Cela n’a évidemment rien de rassurant pour les promoteurs de régime qui envisagent de couvrir les médicaments antiobésité. Considérant qu’en moyenne le quart de leurs participants souffre d’obésité, ils s’inquiètent évidemment d’un véritable ­raz-de-marée de demandes de remboursement lorsque ­Wegovy fera son entrée au ­Canada.

Mais ouvrir son régime aux médicaments pour l’obésité ne signifie pas tout couvrir sans discernement. Leur remboursement devrait faire l’objet de contrôles serrés et de processus d’autorisation préalable afin d’éviter des dérapages qui pourraient s’avérer extrêmement coûteux.

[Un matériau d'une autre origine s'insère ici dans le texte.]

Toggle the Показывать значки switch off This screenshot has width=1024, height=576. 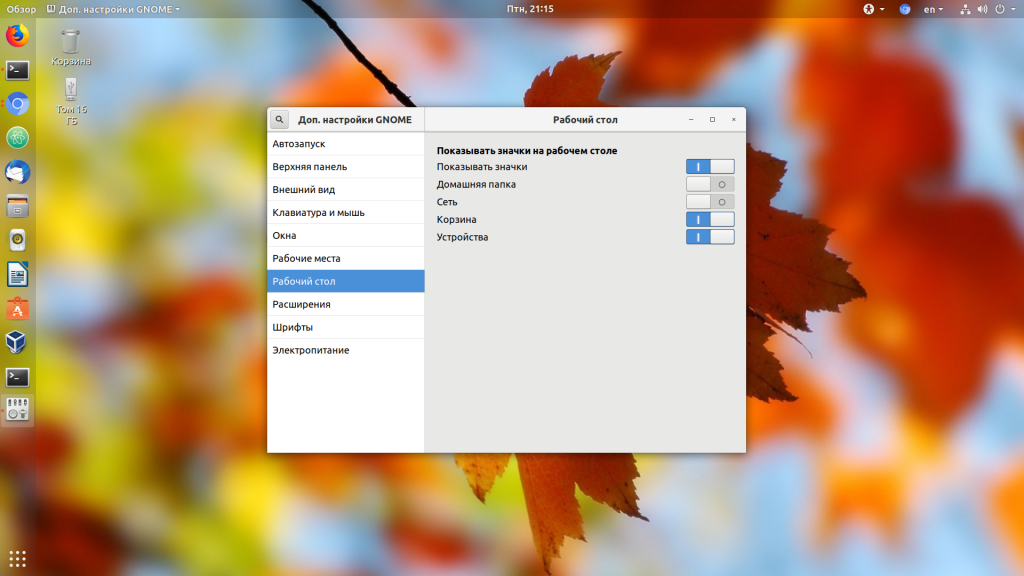(x=710, y=167)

Le but est de venir en aide aux personnes qui ont un diagnostic d’obésité complexe pour lequel les autres avenues de traitement ont montré peu de succès.

Dans la mesure où un tel médicament permet à un employé souffrant d’obésité d’améliorer sa santé, de s’absenter du travail moins souvent et de développer moins de comorbidités au fil des années, il n’y a pas vraiment de raison de le lui refuser.


• Ce texte a été publié dans l’édition de juin 2023 du magazine Avantages.